Gilmar reconheceu que o regimento interno do STF permite a dispensa do parecer da PGR, mas afirmou que a prática não pode ser banalizada. "A dispensa de vista ao Ministério Público deve ser compreendida como medida estritamente excepcional, condicionada à demonstração concreta e específica da urgência", ponderou.

Entretanto, o ministro se referiu às hipóteses em que o parecer da PGR é dispensável como "excepcionalíssimas", como, por exemplo, possibilidade de iminente fuga do país. "Em tais situações, a atuação judicial imediata não apenas se justifica, como se impõe célere, sob pena de frustração da persecução penal", disse.

O decano até reconheceu que os outros três presos não estavam sob medidas cautelares como Vorcaro, mas pontuou que não significa que o parecer de Gonet não fosse imperativo. "Muito menos que a manifestação da PF solicitando prazo para a devida análise do material carreado aos autos mereça repreensão", rebateu.

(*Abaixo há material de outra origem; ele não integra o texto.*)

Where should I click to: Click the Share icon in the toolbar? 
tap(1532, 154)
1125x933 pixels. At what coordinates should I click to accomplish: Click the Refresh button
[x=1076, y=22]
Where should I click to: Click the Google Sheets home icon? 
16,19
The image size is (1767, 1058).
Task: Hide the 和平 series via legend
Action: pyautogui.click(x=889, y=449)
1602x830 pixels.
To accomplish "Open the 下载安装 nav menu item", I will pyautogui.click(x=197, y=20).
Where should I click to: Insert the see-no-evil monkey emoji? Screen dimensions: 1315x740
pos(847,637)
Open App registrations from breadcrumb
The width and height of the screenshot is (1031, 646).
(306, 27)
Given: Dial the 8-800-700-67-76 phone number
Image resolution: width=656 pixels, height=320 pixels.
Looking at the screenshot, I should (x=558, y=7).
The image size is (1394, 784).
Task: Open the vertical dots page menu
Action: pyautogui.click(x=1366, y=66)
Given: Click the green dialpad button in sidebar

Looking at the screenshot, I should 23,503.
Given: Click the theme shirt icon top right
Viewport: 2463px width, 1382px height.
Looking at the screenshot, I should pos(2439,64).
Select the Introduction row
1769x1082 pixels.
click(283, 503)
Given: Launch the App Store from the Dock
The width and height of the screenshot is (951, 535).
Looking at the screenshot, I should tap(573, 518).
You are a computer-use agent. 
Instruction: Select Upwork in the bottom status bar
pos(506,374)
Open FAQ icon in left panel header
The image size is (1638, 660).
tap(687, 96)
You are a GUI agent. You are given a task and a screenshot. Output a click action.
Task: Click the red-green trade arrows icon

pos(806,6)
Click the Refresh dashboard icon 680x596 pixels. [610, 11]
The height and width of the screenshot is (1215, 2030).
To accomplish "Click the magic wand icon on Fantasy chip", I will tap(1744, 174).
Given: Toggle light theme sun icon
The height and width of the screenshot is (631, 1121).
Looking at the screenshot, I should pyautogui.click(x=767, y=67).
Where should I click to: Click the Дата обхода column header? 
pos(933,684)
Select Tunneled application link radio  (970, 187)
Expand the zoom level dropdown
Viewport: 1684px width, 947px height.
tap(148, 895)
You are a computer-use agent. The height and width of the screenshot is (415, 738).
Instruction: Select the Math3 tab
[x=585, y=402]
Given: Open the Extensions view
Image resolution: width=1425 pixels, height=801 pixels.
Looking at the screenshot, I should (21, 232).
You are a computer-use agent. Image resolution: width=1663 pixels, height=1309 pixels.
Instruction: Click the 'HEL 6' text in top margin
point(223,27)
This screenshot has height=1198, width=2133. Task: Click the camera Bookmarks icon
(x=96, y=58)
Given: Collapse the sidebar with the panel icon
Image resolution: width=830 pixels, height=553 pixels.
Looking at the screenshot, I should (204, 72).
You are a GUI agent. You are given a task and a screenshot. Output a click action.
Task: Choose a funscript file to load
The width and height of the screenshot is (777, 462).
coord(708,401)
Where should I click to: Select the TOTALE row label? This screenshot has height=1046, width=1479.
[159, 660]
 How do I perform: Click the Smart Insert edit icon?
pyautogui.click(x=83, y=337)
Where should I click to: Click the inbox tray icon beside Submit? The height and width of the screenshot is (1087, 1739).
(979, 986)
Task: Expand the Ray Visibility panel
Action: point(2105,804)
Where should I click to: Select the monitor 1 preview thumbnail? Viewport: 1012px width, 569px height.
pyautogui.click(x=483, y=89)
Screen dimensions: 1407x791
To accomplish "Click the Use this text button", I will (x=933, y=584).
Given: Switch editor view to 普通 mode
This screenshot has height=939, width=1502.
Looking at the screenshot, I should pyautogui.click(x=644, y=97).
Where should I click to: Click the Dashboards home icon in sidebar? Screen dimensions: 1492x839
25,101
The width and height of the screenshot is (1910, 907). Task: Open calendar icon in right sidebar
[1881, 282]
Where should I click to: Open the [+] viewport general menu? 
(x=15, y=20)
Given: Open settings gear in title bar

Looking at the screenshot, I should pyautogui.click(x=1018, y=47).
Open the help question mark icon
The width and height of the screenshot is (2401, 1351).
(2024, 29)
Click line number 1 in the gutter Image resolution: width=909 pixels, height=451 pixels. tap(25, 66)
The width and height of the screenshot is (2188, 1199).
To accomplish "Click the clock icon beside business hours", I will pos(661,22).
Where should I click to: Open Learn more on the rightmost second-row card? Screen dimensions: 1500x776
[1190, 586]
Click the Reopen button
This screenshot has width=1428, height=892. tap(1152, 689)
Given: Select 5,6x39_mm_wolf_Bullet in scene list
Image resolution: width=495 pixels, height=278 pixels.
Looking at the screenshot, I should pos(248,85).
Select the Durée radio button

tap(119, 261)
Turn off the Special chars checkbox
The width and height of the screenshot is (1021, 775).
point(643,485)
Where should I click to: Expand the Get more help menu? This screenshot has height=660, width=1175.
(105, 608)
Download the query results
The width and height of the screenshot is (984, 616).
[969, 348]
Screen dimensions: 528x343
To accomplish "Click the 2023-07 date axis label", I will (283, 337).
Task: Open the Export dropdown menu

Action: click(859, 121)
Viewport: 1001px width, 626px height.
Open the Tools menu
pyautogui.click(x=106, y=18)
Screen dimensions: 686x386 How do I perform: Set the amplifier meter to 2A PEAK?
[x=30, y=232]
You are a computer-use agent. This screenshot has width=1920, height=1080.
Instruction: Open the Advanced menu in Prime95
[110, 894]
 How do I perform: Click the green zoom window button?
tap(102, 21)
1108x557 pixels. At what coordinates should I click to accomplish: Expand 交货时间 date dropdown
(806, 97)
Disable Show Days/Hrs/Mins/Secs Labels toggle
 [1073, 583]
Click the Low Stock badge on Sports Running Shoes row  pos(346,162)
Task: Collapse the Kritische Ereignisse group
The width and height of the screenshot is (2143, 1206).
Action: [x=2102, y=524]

Gilmar defendeu que a manifestação da PGR não seja uma "mera formalidade procedimental". "Mas expressão essencial do modelo acusatório, há muito incorporado como vetor estruturante de um processo penal democrático e que exige a participação efetiva e substancial do titular da ação penal na formação das decisões que impactam direitos fundamentais", afirmou.

Para o ministro, o procurador-geral da República deve ser novamente intimado, porque, como o próprio Mendonça apontou, o caso Master "não admite exame superficial, mas análise substancial e cuidadosa". "A atuação ministerial, para ser legítima, deve ser efetiva e substancial, e não meramente simbólica", reforçou.

O decano já havia feito uma série de críticas à fundamentação de Mendonça ao decretar a prisão de Vorcaro. Gilmar questionou o uso de expressões, como, por exemplo, "confiança social na Justiça", "pacificação social" e resposta célere do sistema de Justiça", que, segundo ele, seriam "atalhos argumentativos".

Apesar das críticas a Mendonça, o ministro seguiu o relator e votou para manter a prisão de Vorcaro, do cunhado do banqueiro, Fabiano Zettel, e do agente aposentado da PF Romilso Roseno. Entretanto, o decano sugeriu a substituição da preventiva de Zettel por uma domiciliar após a conclusão das investigações da PF.

O voto de Gilmar era o único restante da Segunda Turma. Os ministros Luiz Fux e Kassio Nunes Marques já haviam acompanhado Mendonça, e o ministro Dias Toffoli se declarou suspeito para analisar o caso Master. O decano se manifestou a cerca de cinco horas do fim do prazo da sessão, iniciada ainda na última sexta (13/3).